Javi wrote: ↑Thu Sep 21, 2017 3:30 pm
4.3 The Second tetrad
The instructions for the second tetrad in the 16-step practice model delineated in the Ānāpānasati-sutta describe the progression of practice to be undertaken while remaining aware of breathing in and out as follows:
5. Experience joy
6. Experience happiness
7. Experience mental formation
8. Calm mental formation
With step (7), awareness of joy and happiness leads on to becoming aware of any other mental formation or activity present in the mind. This and the next step in this tetrad are similar to the last two steps in the preceding tetrad, inasmuch as in each case meditation proceeds from awareness of bodily or mental formations to their calming (step 8).

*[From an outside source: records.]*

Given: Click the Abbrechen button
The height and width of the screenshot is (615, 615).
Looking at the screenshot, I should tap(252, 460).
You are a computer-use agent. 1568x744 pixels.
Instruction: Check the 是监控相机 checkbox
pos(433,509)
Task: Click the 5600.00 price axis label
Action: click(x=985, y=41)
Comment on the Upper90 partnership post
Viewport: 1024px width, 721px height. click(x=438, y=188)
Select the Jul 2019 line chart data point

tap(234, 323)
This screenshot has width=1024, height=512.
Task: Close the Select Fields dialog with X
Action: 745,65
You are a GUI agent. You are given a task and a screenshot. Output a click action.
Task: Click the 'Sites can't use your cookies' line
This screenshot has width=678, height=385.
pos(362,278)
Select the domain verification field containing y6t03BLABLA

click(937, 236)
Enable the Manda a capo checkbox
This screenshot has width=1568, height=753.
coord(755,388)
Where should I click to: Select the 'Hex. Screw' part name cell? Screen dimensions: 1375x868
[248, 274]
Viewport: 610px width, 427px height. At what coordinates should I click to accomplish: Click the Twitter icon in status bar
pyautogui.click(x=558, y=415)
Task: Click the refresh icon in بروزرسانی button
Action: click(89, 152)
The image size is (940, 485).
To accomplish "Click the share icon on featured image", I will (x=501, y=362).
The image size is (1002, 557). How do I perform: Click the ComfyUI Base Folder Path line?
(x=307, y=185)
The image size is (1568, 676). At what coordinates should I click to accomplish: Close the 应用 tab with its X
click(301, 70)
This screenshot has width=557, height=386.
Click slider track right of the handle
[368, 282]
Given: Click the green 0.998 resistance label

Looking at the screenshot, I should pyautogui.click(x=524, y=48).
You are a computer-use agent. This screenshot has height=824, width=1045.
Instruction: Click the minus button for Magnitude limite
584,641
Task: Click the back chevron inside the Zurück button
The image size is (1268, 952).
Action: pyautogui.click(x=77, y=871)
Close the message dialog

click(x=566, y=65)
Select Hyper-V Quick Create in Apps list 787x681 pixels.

In steps 7 & 8, the Pali is 'citta sankhara', which refers to the
vedana (feelings) of rapture & happiness, as defined in MN 44:
Assāsapassāsā kho, āvuso visākha, kāyasaṅkhāro, vitakkavicārā vacīsaṅkhāro, saññā ca vedanā ca cittasaṅkhāro”ti
In-&-out breaths are bodily sankhara (conditioning agent). Initial & sustained thought are verbal sankhara. Perceptions & feelings are the mind sankhara. MN 44
Feelings as the mind sankhara are well described in MN 148:
When one is touched by a pleasant feeling, if one delights in it, welcomes it, and remains holding to it, then the underlying tendency to lust lies within one. When one is touched by a painful feeling, if one sorrows, grieves and laments, weeps beating one’s breast and becomes distraught, then the underlying tendency to aversion lies within one. When one is touched by a neither-painful-nor-pleasant feeling, if one does not understand as it actually is the origination, the disappearance, the gratification, the danger, and the escape in regard to that feeling, then the underlying tendency to ignorance lies within one. MN 148
Thus, Analayo's reference to '
citta sankhara' as '
other mental formations' is very questionable scholarship. While the presence of some mental formations may exist here, as described in MN 148, which are subtle defiled reactions to rapture & happiness, these reactions are not the literal meaning of citta sankhara, as described in MN 44. The meaning of 'experiencing citta sankhara' is experience how rapture & happiness, which are the mind conditioning agents, give rise to different mental moods or subtle reactions. While not relevant to my point, I would assume or guess 'citta' is a noun meaning 'mind' rather than an adjective meaning 'mental'. Vedana (feelings) are mind-conditioning-agents (citta-sankhara), as defined in MN 44. They are obviously not the "mental formation". If steps 7 & 8 were about mental formations (sankhara khandha), they would be part of the 3rd tetrad.